-- Your instructions --
Please output all the entries word for word, without the pictures.

-- Data to use --
---

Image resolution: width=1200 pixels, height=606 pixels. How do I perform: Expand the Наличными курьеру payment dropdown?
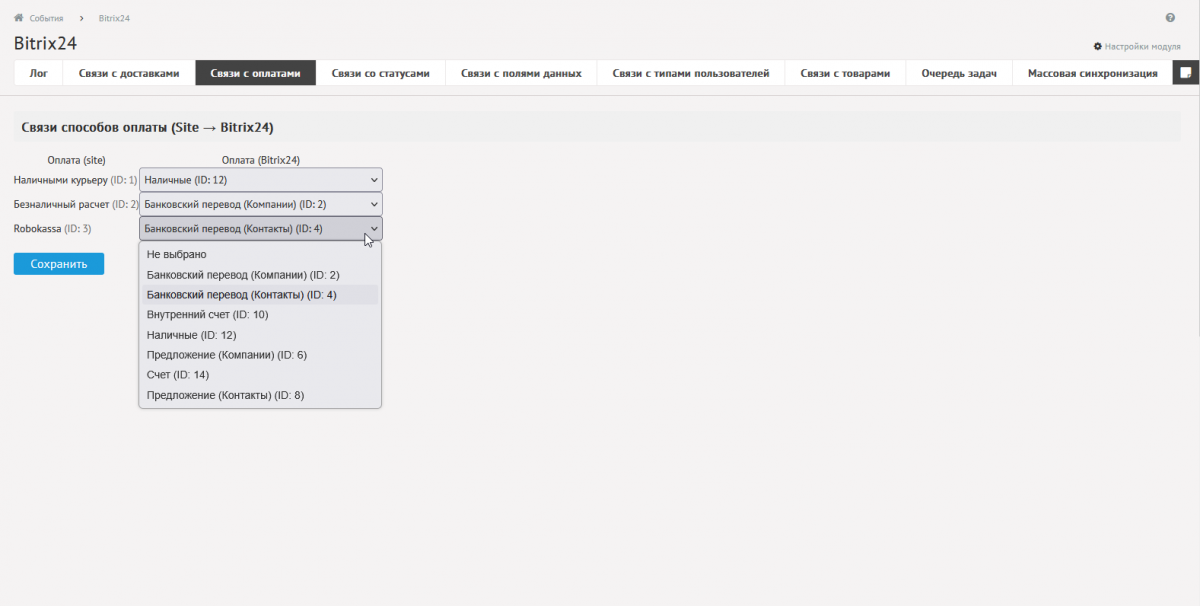click(x=261, y=180)
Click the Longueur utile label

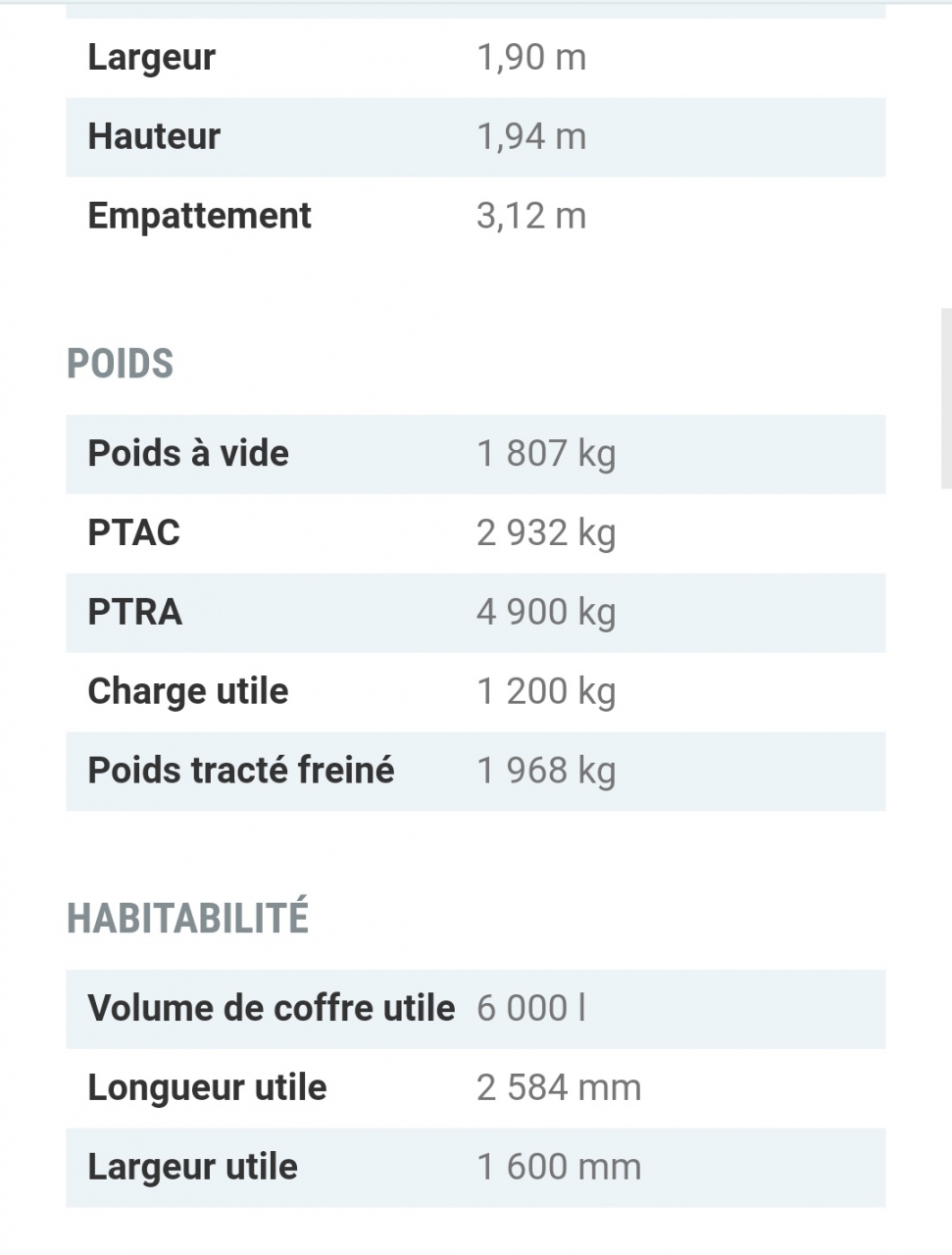(x=207, y=1088)
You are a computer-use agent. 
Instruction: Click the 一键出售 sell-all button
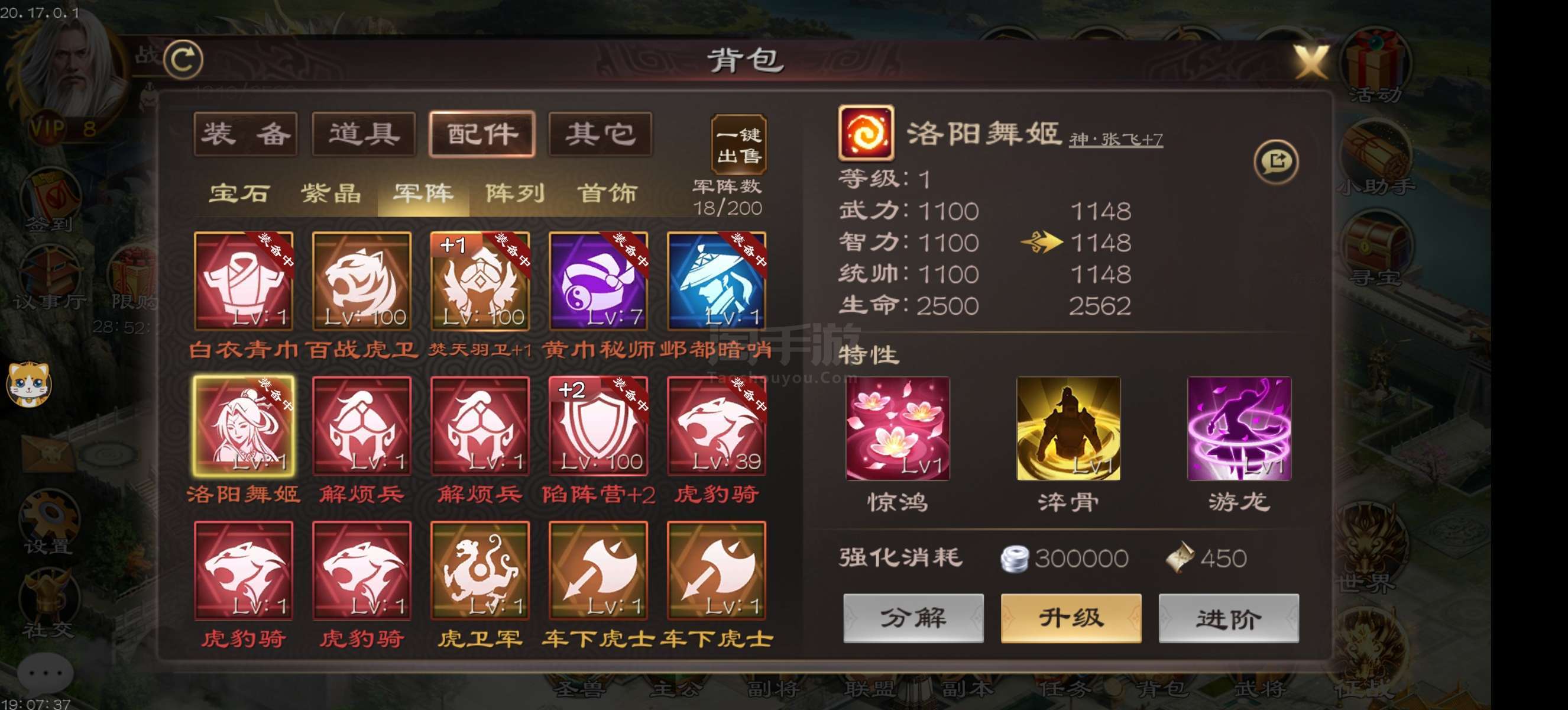point(738,144)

---

-- Exercise result --
Image resolution: width=1200 pixels, height=606 pixels. How do I perform: Expand the Наличными курьеру payment dropdown?
click(x=261, y=180)
Click the Longueur utile label

(x=207, y=1088)
You are a computer-use agent. 
Instruction: Click the 一键出售 sell-all button
point(738,144)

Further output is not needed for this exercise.